On the other hand we have the Banal Thought. This is the true essence of philosophy: the thinking about that which does not matter. These are the kinds of thoughts that lead us to question whether the sun looks more like a football or a basketball, whether life can exist on a planet a million light years away from us, and whether you should sleep with your friends sister or girlfriend. This kind of thought is the very basis of imagination, for it has no limit, and whats more: IT HAS NO BEARING ON LIFE, THUS IT TAKES US AWAY FROM LIFE. This is the essence of imaginationism; that banal secret and platform that takes us away from reality and plunges into the mystique of our inner minds, or whatever it may be. One knows one is leaving the realm of imagination when you begin to think about something which can change something in your life, however minuscule. The border between banality and concern is indeed thin.

We refuse to concede that this is escapism for one simple reason: escapism is too real a term and thus it is distracting.


1.Art is a means of delving into ones subconscious, thus art can never be real, and always surreal.

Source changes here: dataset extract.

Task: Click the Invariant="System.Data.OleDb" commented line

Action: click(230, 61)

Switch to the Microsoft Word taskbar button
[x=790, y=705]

2.The movement will help promote the delving of the public into their imagination by surrounding them with an art that constantly reminds them of their own dreams and the unreality of life.

3.If Imaginationism ever becomes political or social it must be disbanded.

4.Those who submit to the imagination must submit themselves only to their Banal Thoughts.

5.Reality is no longer necessary.

6.The Surrealist movement founded by Andre Breton is formally acknowledged as Imaginationisms parent.

7.As there is no limit to the imagination so there must be no limit on art; as long as it is Banal: that is, has no bearing on real life.

8.No Maltese who has never been abroad can be an Imaginationist, for the Imaginationist is in essence a Traveler.

9.Always seek the State of Excitement. Action is its very antithesis.

10.Imaginationists must surround themselves with Imaginationist objects that link them to a memory or fantasy they represent.

11.No object will be viewed in the same lens again: everything exists merely as a platform to the days next daydream.

12.As travel is the essence of the Imaginationist so he must also be a time-traveller. Use his imagination to take him back or forward in time, by the means of a platform: be it a ruined church, or a photograph. The Imaginationist is the ultimate historian.

13.Art must be freed of all that is real, serious and stagnant. It must flow with the Muses of the Seriousness of the Absurd.